This report presents the latest data on net cancer survival for Pennsylvanians. Current net survival is estimated using patients diagnosed between 2010 and 2016. It divides the data in these chapters:


Explanation of terms and types of data


Important findings and general survival data


Changes in data from 2001 to 2017


How a cancer’s stage at diagnosis affects survival


How poverty, race, and insurance coverage affect cancer survival


Comparison of net survival rates between counties or health districts

Technical Notes

How the data was collected, analyzed, and presented


Downloadable ZIP archive of all the data in the report


Other books, articles, and websites about cancer survival

Basics of survival analysis

Survival analysis estimates how many people in a group will still be alive after a specific amount of time. For cancer survival, the time is usually 5 years after diagnosis. The ratio of survivors to everyone in the group is called a survival rate.

In the simplest case, the survival rate would be the number who survived divided by the total. However, this would require excluding recently diagnosed people. For example, we currently only know for sure whether somebody with cancer was alive up to the end of 2017. Therefore, we don’t know if anybody diagnosed after 2013 survived 5 years.

To include people diagnosed more recently, we break the chosen amount of time into smaller intervals. For example, we could divide 5 years into 1,826 days. We then estimate the chance of death for each day. If we only have data for a patient up to one year after diagnosis, we can still use that data for those days. Finally, we recombine these daily chances to get the 5-year chance of death.

Net survival

A net cancer survival rate is what the survival rate would be if there were no deaths unrelated to cancer. You can use this data to focus on cancer-related differences between groups.

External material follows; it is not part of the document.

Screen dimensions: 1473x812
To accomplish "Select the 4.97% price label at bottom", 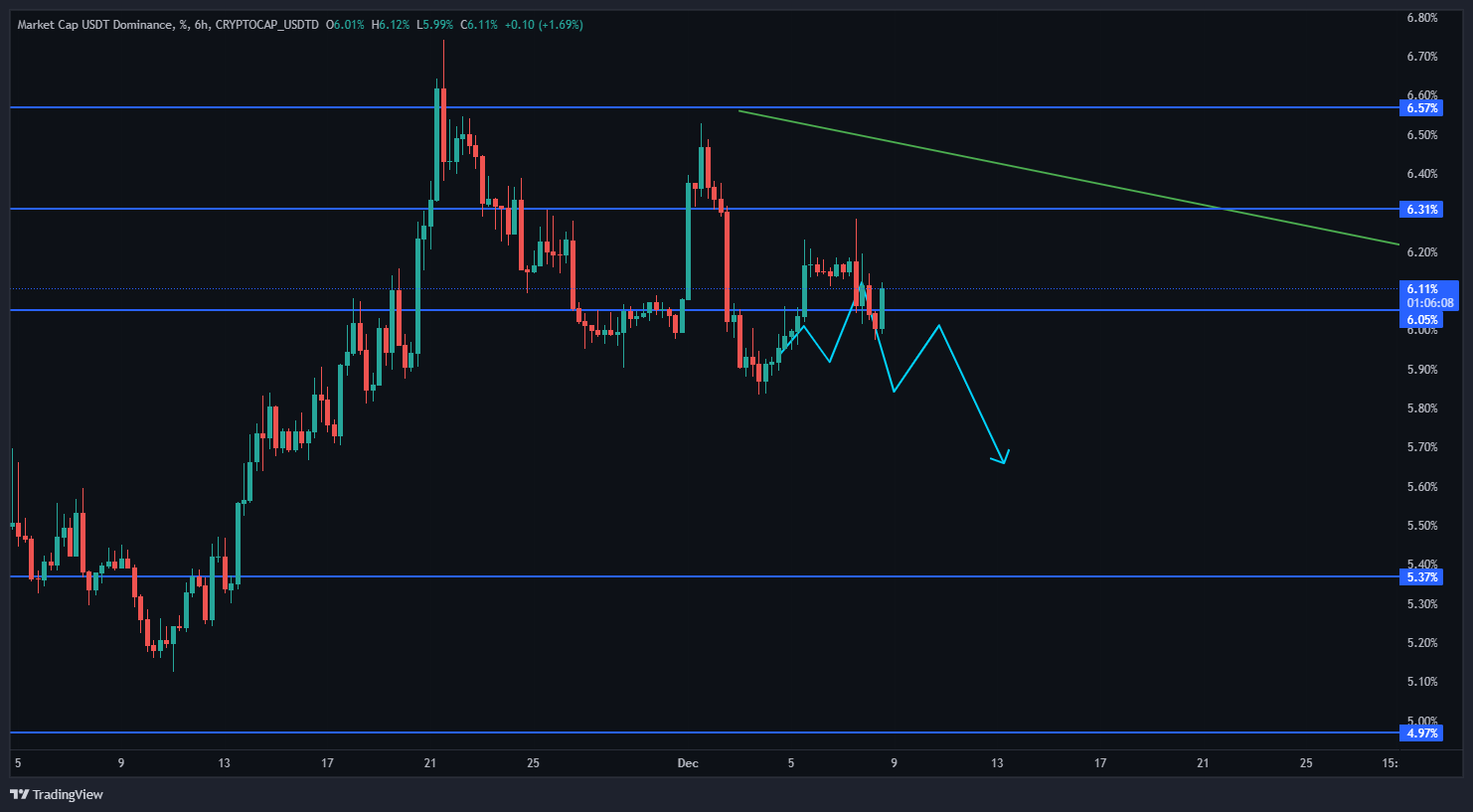I will [1422, 733].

Net cancer survival compares the chances of death between people diagnosed with cancer and people without a diagnosis. It splits the daily chance of death into 2 parts, called hazards:

  1. the population hazard experienced by similar people without cancer; and
  2. the net hazard added by cancer.

Net survival only uses the net hazard. See the Technical Notes for details.

Figure 1: Illustration of How the Net Hazard Can Be Estimated from the Observed and Population Hazards
Illustration of How the Net Hazard Can Be Estimated from the Observed and Population Hazards

Some notes on interpreting net survival in this report:

  • Net survival rates are not actual survival chances.
  • A lower net survival rate means a greater chance of death.
  • This report controls for differences in chance of death from age, race, sex, and year. It does not control for income, lifestyle, or health habits.
  • Net survival rates can go above 100%. This happens when the group with cancer has less of a chance of death than the general population.

Statistical accuracy

A population’s net survival rate comes from a weighted average of its members’ cumulative hazards. It is assumed there is a true average for the group that one can only estimate. A confidence interval shows the uncertainty of an estimate. Estimates for larger populations have more certainty.

Nobody can directly observe a group’s net survival. We use confidence intervals to show how precise a net survival estimate is. A wider interval means a less precise estimate.

We say the difference between two rates is “statistically significant” if there is less than a 5% chance of no difference.